What the Narrator fails to understand, and a lot of audiences who watch this scene, is that victims are never grateful to their aggressors for being alive. They live in perpetual fear that they will be attacked again, and they feel like they could never be safe again. Yes, Raymond may feel grateful that he's still alive but would he really thank Tyler for holding a gun to his head? Would anyone? Tyler’s philosophy massively ignores the real-life, itty-bitty nuances that we face in favour for a big-picture, slick vision.


Tyler assumes Raymond's reasons for giving up on becoming a vet and traumatized him to make a point

The film was not trying to convince us of Tyler’s philosophy, but rather the danger of how easily believable it can be. That if you close your eyes and don’t think about it too much, it makes sense.

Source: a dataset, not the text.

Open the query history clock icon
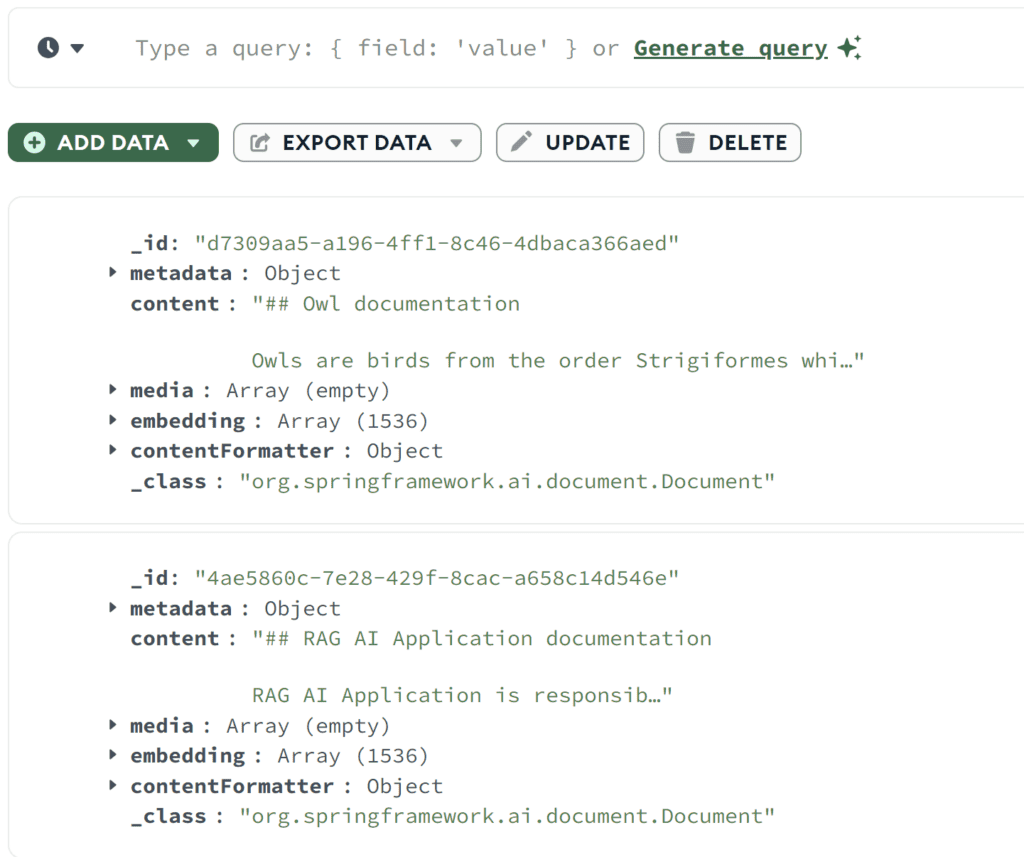Viewport: 1024px width, 857px height. (x=48, y=48)
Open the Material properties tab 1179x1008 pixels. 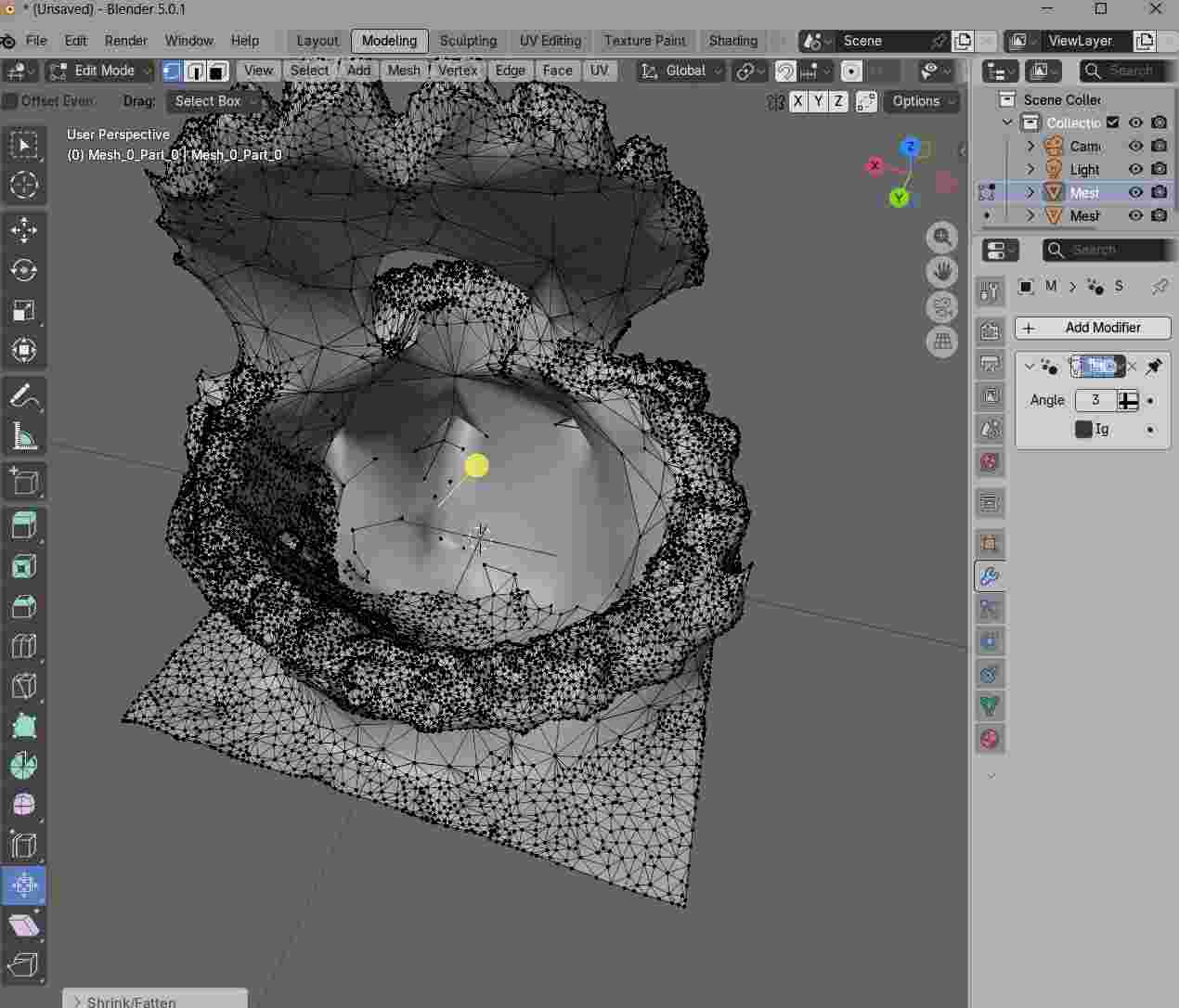point(990,739)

What do I see now is 2023?


As times have changed, the moral messages of films change due to cultural context. In 1999, Fight Club warned us of the dangers of cultism, consumerism and the effect media can have on us: “We’d all been raised on television to believe one day we’d all be millionaires and movie gods and rock stars. But we won’t.”

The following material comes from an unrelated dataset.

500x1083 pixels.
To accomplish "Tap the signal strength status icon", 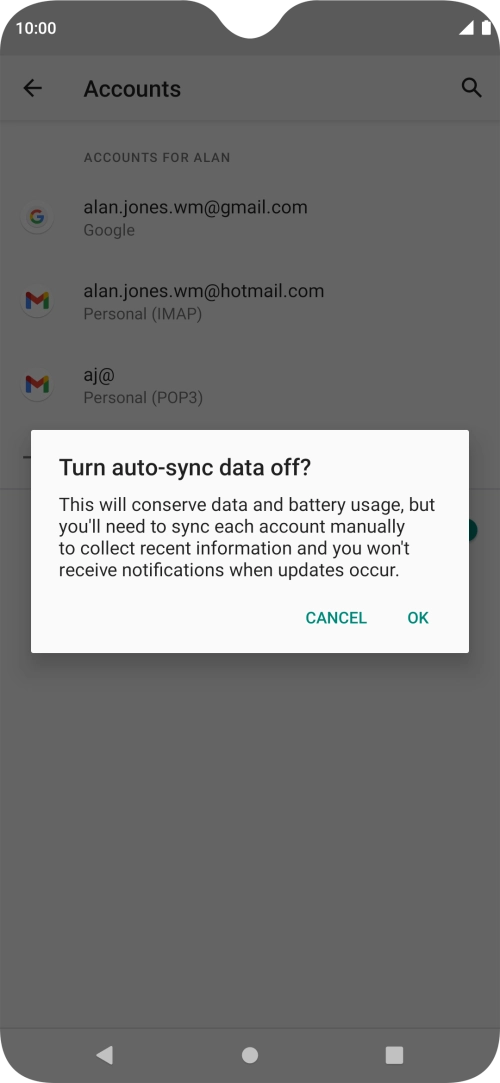I will pyautogui.click(x=466, y=28).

When I watch this film now in 2023, another layer is coming into full view for me. Masculinity and the dangers of repression is another theme of this film that was not fully acknowledged in 1999, but what’s interesting is how this theme has built a legacy over the decades, becoming more relevant by each passing year.


In the film, the Narrator suffers from insomnia and can only sleep if he can get in a good, deep cry. But he can’t cry on his own or bring it upon himself, he realises he needs a space where he feels its ‘acceptable’ for him to cry and receive kindness and empathy in return. He finds this by attending support groups for the terminally ill. What the Narrator is craving is catharsis and compassion—he wants to express his deep-seated frustration, depression, sadness, and anxiety without feeling like he’s being less than a man for it.


The Narrator cries in Bob's arms because it is acceptable for him to cry in this space

All the men in ‘Fight Club’ suffer from this in one way or another. They are disturbed by their own reality, but they can't cry or feel sad about it, the only way they can feel any cathartic release is by punching the shit out of each other.


When Marla disrupts the Narrator’s coping mechanism, the Narrator compensates by creating Tyler Durden—his version of the ‘ideal masculine man’. The film shows the Narrators struggle between his masculinity and femininity—personified by Marla and Tyler’s characters fighting for his attention. Marla encourages him to be open, honest, and empathetic while Tyler encourages him to be aggressive, competitive and elitist.


What can we take away from this film in 2023?


Fight Club is a pop culture phenomenon that has taken on a life of its own. Like any popular thing, people take what messages they want to hear. A lot of its biggest fans are men who admire its ‘rebelling against the system’ ethos because they admire these men for ‘taking things in their own hands’ and forming a brotherhood that fight for ‘justice’ and against The Man. TikTok is notoriously known as a hot-bed for these men with 'alpha podcasts' who believe in this philosophy.


In the modern world where social media rules us all and misinformation spreads more rapidly than forest fires, I think the messages of this film is more important than ever. It’s easy to get caught up in the flashy, slick surface layer—but what we need now more than ever is to understand nuance and context. We need to care less about the big-picture stuff and focus on the nitty-gritty real stuff.


Fight Club was written by a gay man who saw the patriarchy have an emotional chokehold his sex, creating generations of men who only feel anger is an acceptable emotion to express. I think this film is a masterpiece in nuance and when you watch it in the lens of its context (who, when and why it was written) these messages become ever clearer.